Hepimiz biliyoruz ki, Ayasofya, 916 yıl kilise, 481 yıl da cami olarak kullanılmış. 87 yıl da müze olmuş. Bugünlerde ise tekrar camiye dönüştürülmüştür. Bu yazının konusu ise sadece Ayasofya’nın üzerinde yükseldiği mermer kaplı döşemeleri ve izleri üzerinedir. Hatta Ayasofya’nın adeta zaman haritasının üzerine, yani Ayasofya’yı adeta var eden, bu dev heykeli üzerinde taşıyan mermer kaidesi üzerinedir. Ama bir parantezde şunu da özetle vurgulamalıyım. Ayasofya hepimizin bildiği gibi hangi dinden, hangi inanıştan olursa olsun bütün kutsal mekanların çok önde gelen sembollerinden biridir. Bu mermerler de onun bu niteliğinin ayrılmaz bir parçasıdır. O yüzden duvarlardaki resimlerine, mozaiklerine, sembollerine nasıl davranıyorsak bu döşemeler de aynı şekilde değerlendirilmelidir. Mermerlerdeki izleri yok saymak bize kalan bu dünya mirası için büyük eksiklik olur.

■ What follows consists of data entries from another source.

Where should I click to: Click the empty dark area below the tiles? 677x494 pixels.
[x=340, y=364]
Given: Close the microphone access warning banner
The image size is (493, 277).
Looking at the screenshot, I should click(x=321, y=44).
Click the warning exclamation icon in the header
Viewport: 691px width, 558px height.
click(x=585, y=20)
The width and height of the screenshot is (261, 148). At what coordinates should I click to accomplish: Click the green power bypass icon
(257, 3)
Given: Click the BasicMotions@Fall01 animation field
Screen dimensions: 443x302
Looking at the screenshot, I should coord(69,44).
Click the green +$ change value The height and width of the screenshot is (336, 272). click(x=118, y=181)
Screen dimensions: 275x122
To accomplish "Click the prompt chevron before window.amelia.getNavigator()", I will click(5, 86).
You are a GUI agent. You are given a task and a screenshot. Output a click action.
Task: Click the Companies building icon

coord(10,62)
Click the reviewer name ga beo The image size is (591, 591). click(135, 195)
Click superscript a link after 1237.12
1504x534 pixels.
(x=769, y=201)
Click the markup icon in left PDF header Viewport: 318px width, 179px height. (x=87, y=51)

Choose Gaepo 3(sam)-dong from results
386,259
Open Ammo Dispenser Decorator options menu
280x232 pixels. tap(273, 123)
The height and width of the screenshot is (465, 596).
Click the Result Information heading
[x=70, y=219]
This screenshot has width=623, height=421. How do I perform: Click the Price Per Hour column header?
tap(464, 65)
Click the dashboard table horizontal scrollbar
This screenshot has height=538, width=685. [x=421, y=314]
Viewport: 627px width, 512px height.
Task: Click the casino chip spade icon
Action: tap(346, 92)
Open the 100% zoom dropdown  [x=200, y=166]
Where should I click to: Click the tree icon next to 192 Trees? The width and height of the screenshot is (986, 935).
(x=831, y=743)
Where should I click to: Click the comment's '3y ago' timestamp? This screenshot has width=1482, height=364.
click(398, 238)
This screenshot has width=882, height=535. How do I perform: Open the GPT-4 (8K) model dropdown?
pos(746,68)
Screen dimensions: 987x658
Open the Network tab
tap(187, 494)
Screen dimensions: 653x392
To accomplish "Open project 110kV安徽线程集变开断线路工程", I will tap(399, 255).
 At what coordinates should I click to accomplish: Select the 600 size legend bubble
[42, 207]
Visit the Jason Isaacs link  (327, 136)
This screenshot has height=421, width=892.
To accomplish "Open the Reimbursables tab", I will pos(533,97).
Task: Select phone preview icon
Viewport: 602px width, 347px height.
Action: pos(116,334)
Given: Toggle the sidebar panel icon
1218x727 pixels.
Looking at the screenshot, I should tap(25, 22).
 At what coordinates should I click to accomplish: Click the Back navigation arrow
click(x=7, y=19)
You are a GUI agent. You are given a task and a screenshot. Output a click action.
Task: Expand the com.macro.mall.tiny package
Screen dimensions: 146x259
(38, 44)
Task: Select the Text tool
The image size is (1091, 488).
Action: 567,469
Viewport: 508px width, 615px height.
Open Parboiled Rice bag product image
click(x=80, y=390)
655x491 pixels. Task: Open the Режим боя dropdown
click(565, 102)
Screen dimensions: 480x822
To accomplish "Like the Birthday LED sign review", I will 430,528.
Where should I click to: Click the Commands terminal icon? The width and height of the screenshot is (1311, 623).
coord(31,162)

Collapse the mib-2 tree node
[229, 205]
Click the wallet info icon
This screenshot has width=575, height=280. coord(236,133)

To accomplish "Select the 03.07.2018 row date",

Beş vakit ibadet anları ve özel dini toplanmaların dışında bu döşemenin, bu izlerin, bu resmin yine herkesin ayaklarının altında olması, hissedilmesi ve oraya gelen herkes tarafından görünmesi hala mümkün olabilir. Aynen duvarlarındaki farklı kültür ve geleneklerden gelen yazıların, freskoların, resimlerin görünmesi ve hissedilmesi gibi. Özel ve kişisel bir mekan olduğunu bildiğimiz, belli standart boy ve seçilmiş renkteki her bir seccadenin ibadet ve toplanma anlarında bir araya getirilmesi ile boydan boya geçici bir halıya döndürülmesi ve mekanı geçici olarak kaplayıp kullanılması tekrar yerlerine kaldırılması ya da arada isteyenlerin ne zamansa tekrar oradaki bir yerden seccadelerin alıp ibadetlerini yapması yoluyla bu mermerler ve bu mermerlerin izleri orjinal hallerinde kalabilir. Bu her ibadet öncesi ve sonrası sadece dakikalar alacak bir iştir. Teknik bir olaydır. Nasıl çözülecek ise çözülebilmelidir. Bu yolla Ayasofyanın gizemli döşemeleri yine her zaman orada olacak ve görünecektir.
Yoksa en az duvardaki freskolar, resimler, yazılar ve diğer izler gibi önemli olan döşemeler ve o döşemelerin dev resmi, orada daha önce izleri olan doğanın, tarihin, zamanın, oraya gelip giden herkesin, kralların, imparatorların, padişahların, orayı var eden mimarların, her türlü resmi ve sıradan insanların izleri görülemez. Bu tarihi belge yok olur, ister istemez kalıcı bir kaplama altında saklanır.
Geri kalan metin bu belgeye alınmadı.